Menos de un minuto más tarde, los nachos…
Resignado a maltratar el paladar con los productos de la cocina industrial que los americanos riegan por el mundo a una velocidad mayor que la del virus del sida, me senté a comer. Por lo menos, la Medalla ayudará al proceso, pensaba tratando de no pensar en el sabroso mangú que se supone me estuviera comiendo.
Sin embargo y para mi sorpresa, el universo me bendecía. La ensalada que incluía lechuga, tomate, maíz, habichuelas negras, crema agria, guacamol, cilantro y salsa mejicana, estaba sabrosa.
Crocante y fresca, ofrecía en cada bocado una variedad de sabores distinguibles y agradables. Incluso el pollo, sabía a pollo y no a esas masas congeladas por meses que te sirven en los negocios del payaso o el del rey y que osan llamar pollo.
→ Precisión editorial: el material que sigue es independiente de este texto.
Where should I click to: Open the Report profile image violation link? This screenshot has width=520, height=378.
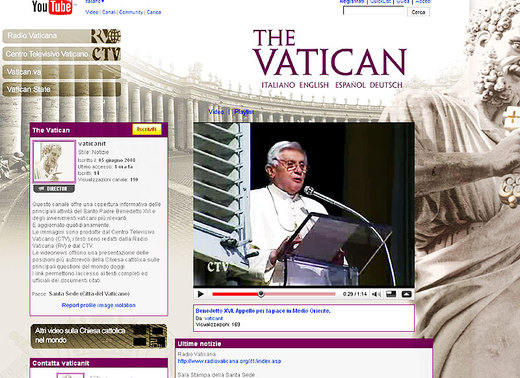[99, 305]
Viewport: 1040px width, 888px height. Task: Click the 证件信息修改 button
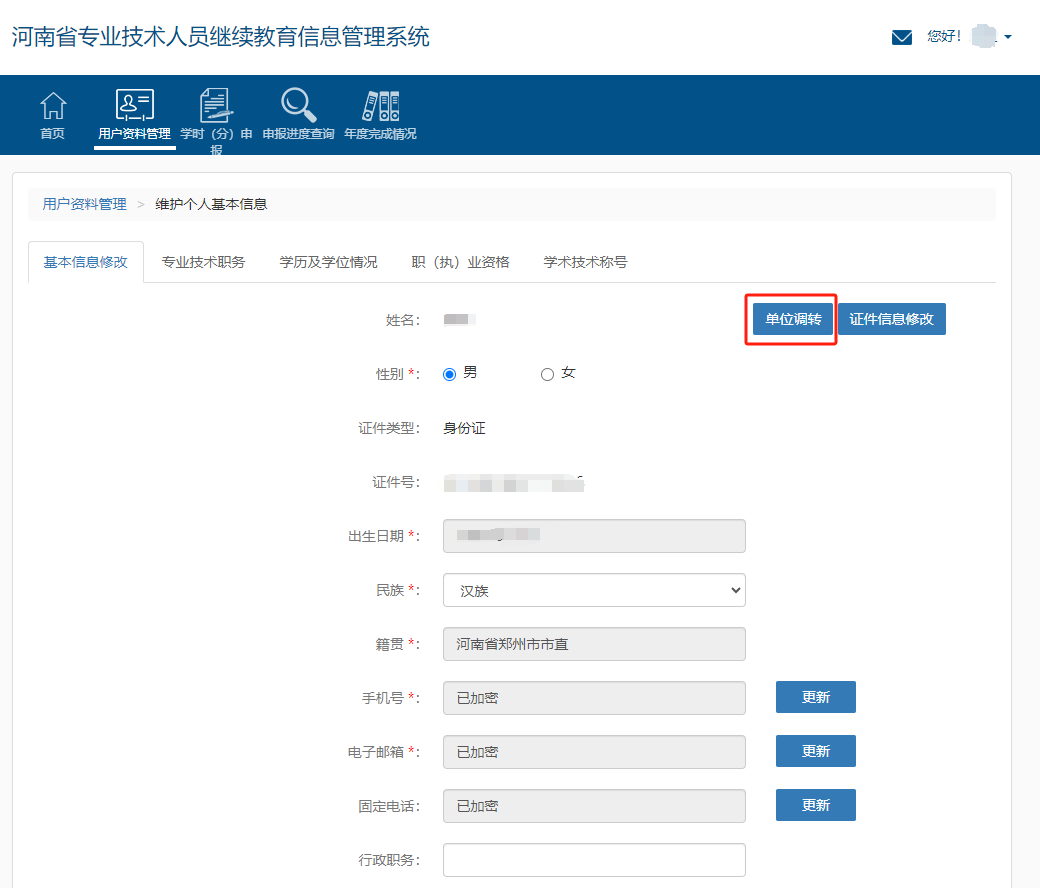(891, 319)
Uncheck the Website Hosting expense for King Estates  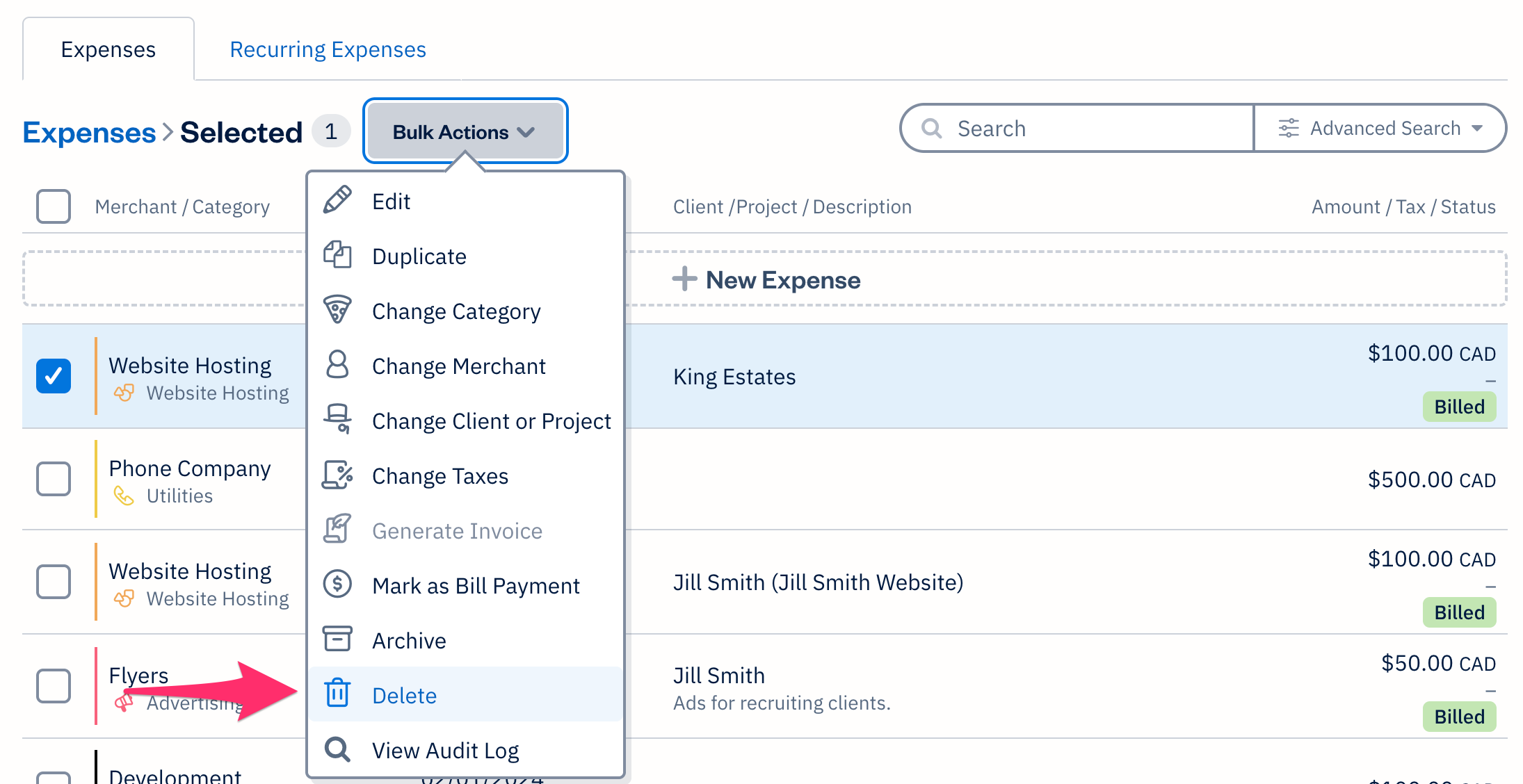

Los Nachos Grandes, por su parte, fueron una sorpresa mayor. Una montaña de “chips” de maíz aderezados con habichuelas cebolla y queso amarillo y bañados por una salsa dulzona y picante increíble. Todo fundido y derretido bajo una horno invertido que en el argot de cocina profesional se conoce como “la salamandra”.
Como todo “foodie”, no podía quedarme callado. Era necesario dejar saber lo agradecido que estaba y además tratar de sacar el secreto de la salsa dulzona que pensaba era alguna variedad de salsa de barbacoa embotellada o enlatada.
Tan pronto pregunté que salsa tenían los Nachos, las caras de los jóvenes empelados cambio de expresión en espera de una pataleta de protesta.
¿Salsa ranchera, por qué? Fue la respuesta que rompió el eterno silencio de varios segundos.
Porque esta ¡BIEN BUENA!, ¿Puedo ver el pote? Pregunte con la lujuria y anticipación de un universitario que se prepara para el fin de semana de Justas en Ponce.
“No, si eso lo hacemos aquí, se ponen los tomates, los pimientos y los demás ingredientes, se cocinan y luego se muele y se cuela” dijo el ahora orgulloso y emocionado supervisor mientras aclaró que también se le pone azúcar, “porque si no sabe bien mala”.
Sus palabras retumbaban en mi cabeza con la hermosura del Aleluya en voz de los Niños Cantores de Viena. ¿Qué, que me dices? dije perplejo en medio de aquel momento de epifanía gastronómica.
Tras recuperar mi compostura y reflexionando sobre lo ocurrido, me di cuenta que comida servida rápidamente, no quiere decir comida rápida.
En BlanKita, el servicio rápido parece ser el producto de muchas horas de preparación que permiten tener todo a la mano para poder ensamblar la orden rápida y eficientemente. Ese tiempo de preparación permite a su vez que la comida sea rica en sabores y experiencias.
Nunca he visitado México, pero estoy seguro que allí, al igual que todos los negocios de comidas familiares del mundo, los negocios tienen el mismo sistema de trabajar que Blankita, largas horas de preparación para poder ofrecer en unos minutos, el producto más fresco y sabroso.
Blankita resultó ser una grata sorpresa. No se si sus sabores y texturas son tradicionales mejicanos, lo que si se es que la pasé bien, comí sabroso y sustancioso y lo baje con una Medallita. “Life is good”
Realmente no me puedo quejar, pues además, todavía me falta probar la fonda sobre ruedas de los hermanos dominicanos. De eso le cuento en la proxima.